**Data for the task**
* Begin *
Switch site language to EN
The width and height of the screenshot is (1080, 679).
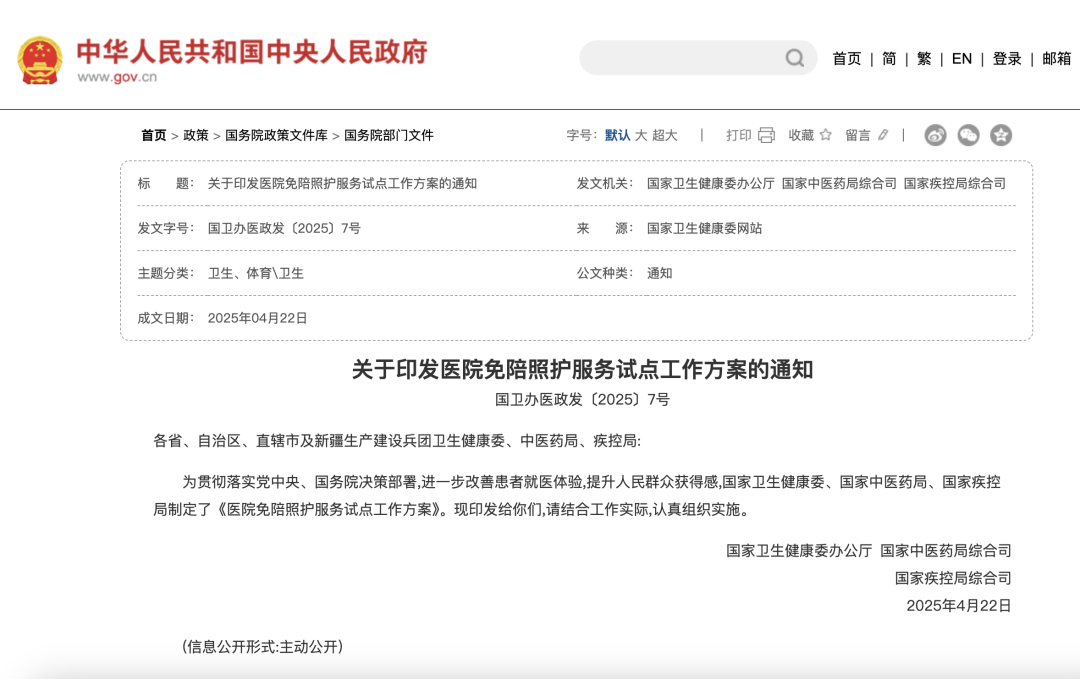coord(961,59)
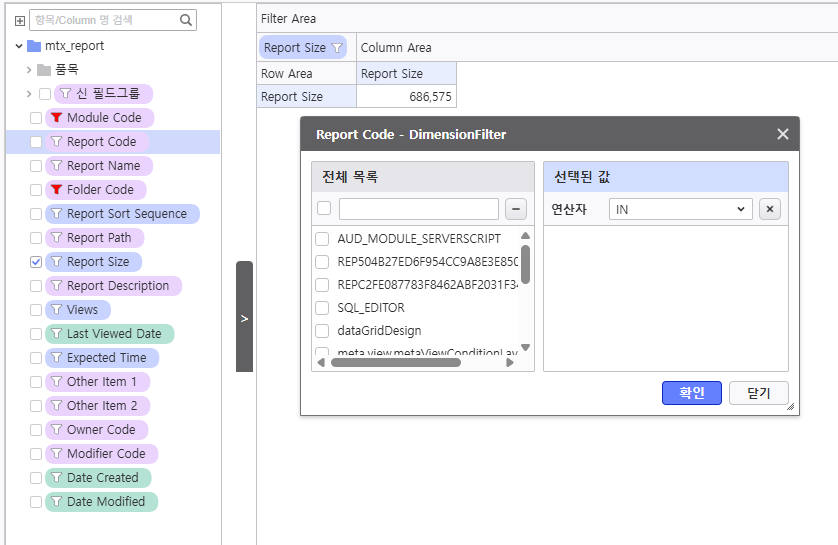Collapse the mtx_report tree node

pyautogui.click(x=19, y=46)
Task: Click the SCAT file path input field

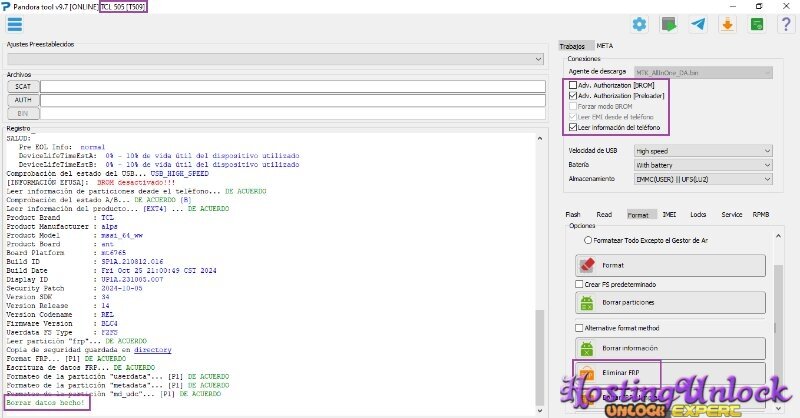Action: click(290, 87)
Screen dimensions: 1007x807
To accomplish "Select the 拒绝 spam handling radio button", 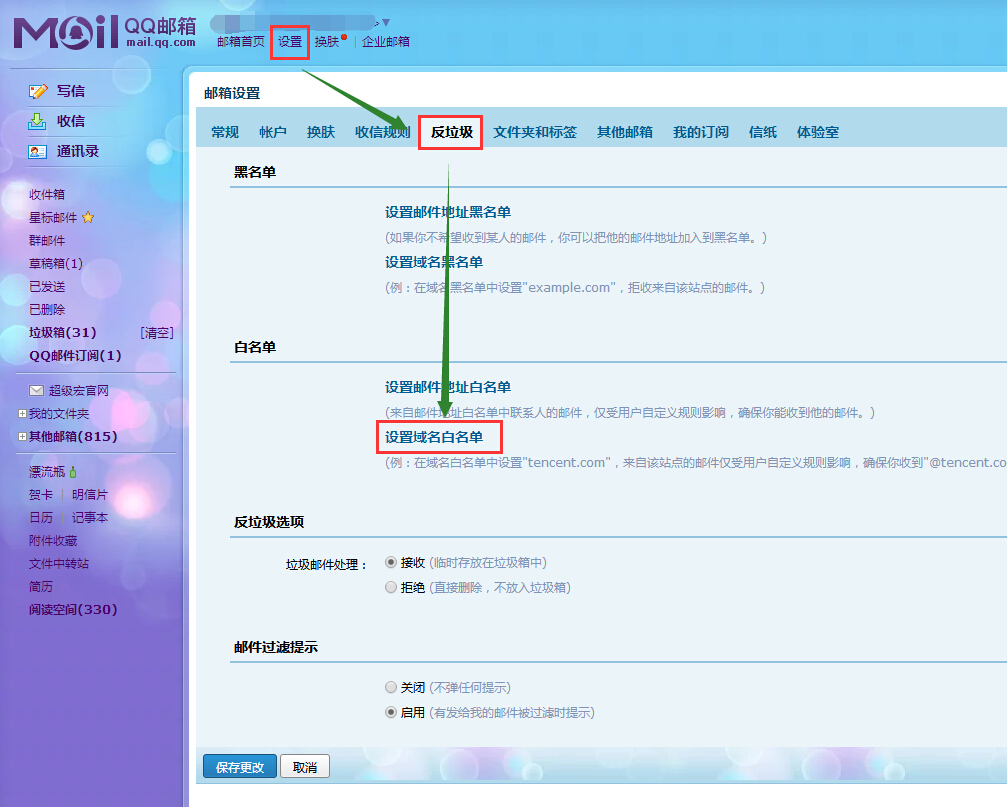I will [x=391, y=588].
* End *
**Exercise objective**
Reproduce the entries above verbatim, from the first line through the line containing "Action: click(290, 87)", including that line, and omit the pictures.

**Complete answer**
Switch site language to EN
The width and height of the screenshot is (1080, 679).
coord(961,59)
Collapse the mtx_report tree node

pyautogui.click(x=19, y=46)
Task: Click the SCAT file path input field

Action: click(290, 87)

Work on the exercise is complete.